In the current Age of Instagram, #vanlife is usually presented as a glamorous, bohemian alternative to “traditional” forms of housing. Although, this presentation ignores the reality that the prohibitive cost and scarcity of available housing is forcing folks to locate or create their own alternative housing options. In highly performative settings like social media, it behooves individuals to narrate their circumstances as creative and highly stylized “choices.” Certainly some measure of choice exists here, but I want to illuminate that the overwhelming majority of people who live primarily out of vehicles are not affluent vanlifers. They are ordinary people, with ordinary jobs, trying to live within their means in a society that has determined that housing is not a human right.

Okay, back to bus building! At the start of this journey, I frequently felt overwhelmed and out-of-my-depth. Like someone practicing meditation or prayer without much prior experience, I felt tortured by my own torrent of judgements: Am I doing this correctly? Am I forgetting something important? Why is this taking so long? Even simple tasks are rarely as straightforward as I would have imagined and they always require more patience than I possess. A dear friend advised me that I’d better learn to appreciate the process rather than compulsively assessing my progress or fixating upon some imagined future where the bus is already completed. The reality is that the bus will probably never reach “completion”, but instead require continual tinkering and problem solving. It may never “arrive” but it will always be in a state of “arriving”, just as Joan Chittiser describes monastic spirituality. It is my choice whether to greet those moments as opportunities for growth or to view such obstacles as problems to be dealt with as quickly and joylessly as possible.
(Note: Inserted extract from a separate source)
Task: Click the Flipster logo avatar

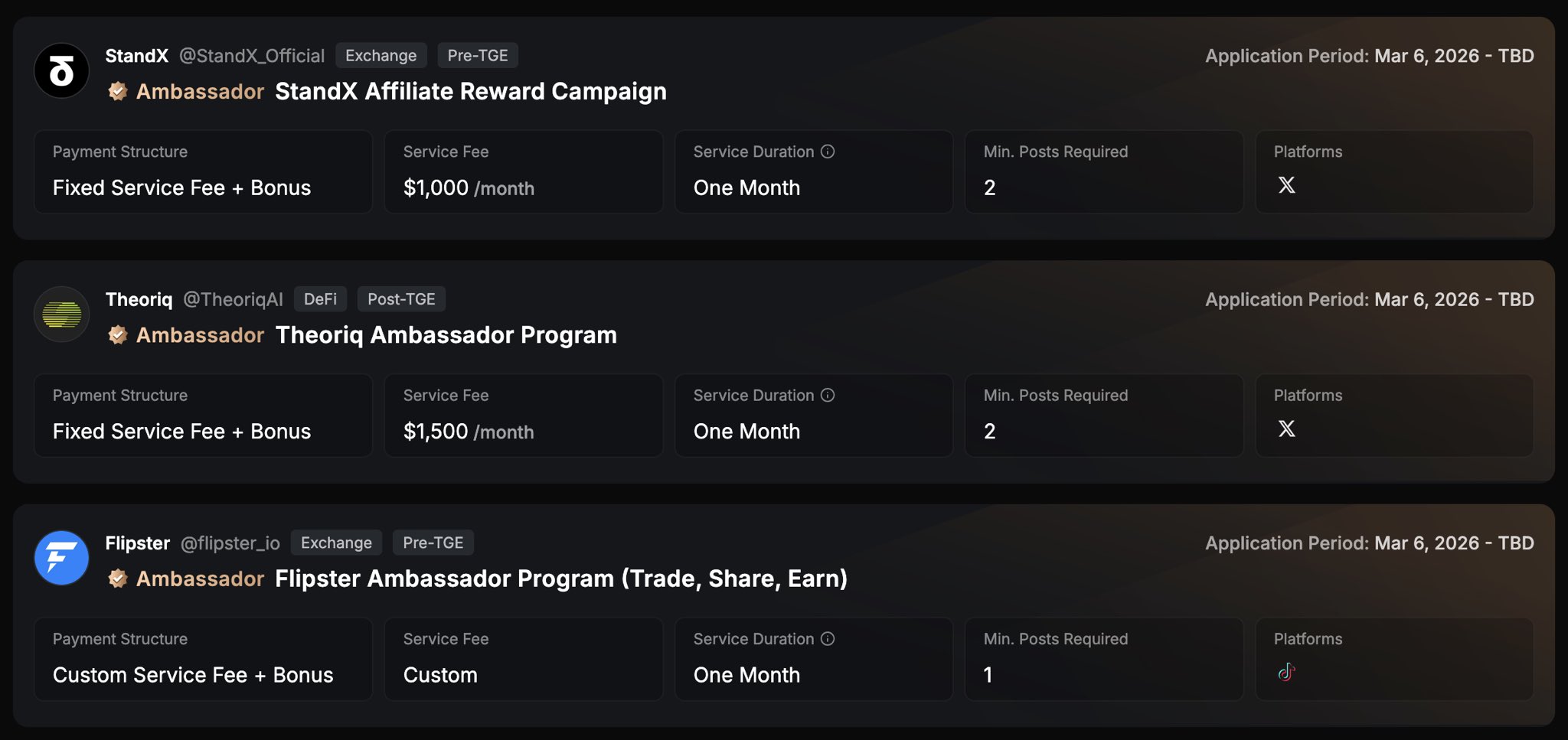Action: [62, 558]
There are gratifying moments of heartfelt satisfaction, like the first moment we turned on the lights after installing our solar system, marveling that we successfully harnessed the power of the sun! However, the vast majority of the work is dirty, sweaty, and decidedly unglamorous. This rings true of my spiritual walk as well. While there are mountain-top moments of transcendence, they are strung together with much longer-lasting periods of absolute mundanity. The trick is to find what is mystical about the mundane. To try to find the blessings which are buried in the humdrum. To laugh about all the misaligned angles and uneven cuts. Choosing to remain present throughout this process, particularly in moments of hardship or monotony, is something I must practice every day.
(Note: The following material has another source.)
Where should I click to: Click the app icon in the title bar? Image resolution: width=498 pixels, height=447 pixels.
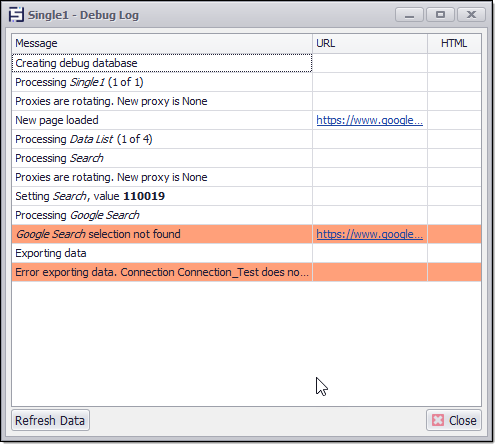(x=16, y=15)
In the spirit of remaining present, in an attempt to ward off my anxieties about all that remains to be done and all the lingering questions that remain yet unanswered — I call to mind one of Rainer Maria Rilke’s (1875 – 1926) poems from Letters to a Young Poet:

Be patient toward all that is unsolved in your heart
and to try to love the questions themselves
like locked rooms and like books that are written
in a very foreign tongue.
Do not now seek the answers,
which cannot be given you
because you would not be able to live them.
And the point is, to live everything.
Live the questions now. Perhaps you will then gradually, without noticing it,
live along some distant day
into the answer.

It has been a little over a year since we set out on this journey and, finally, this little dream is being realized. There were countless moments when I felt overwhelmed by the process, the work, and projects which spawned even more projects! Yet I’m grateful for all the encouraging words from friends, family, and total strangers who beseeched me to live fully into my questions, and to trust in the answers that reveal themselves.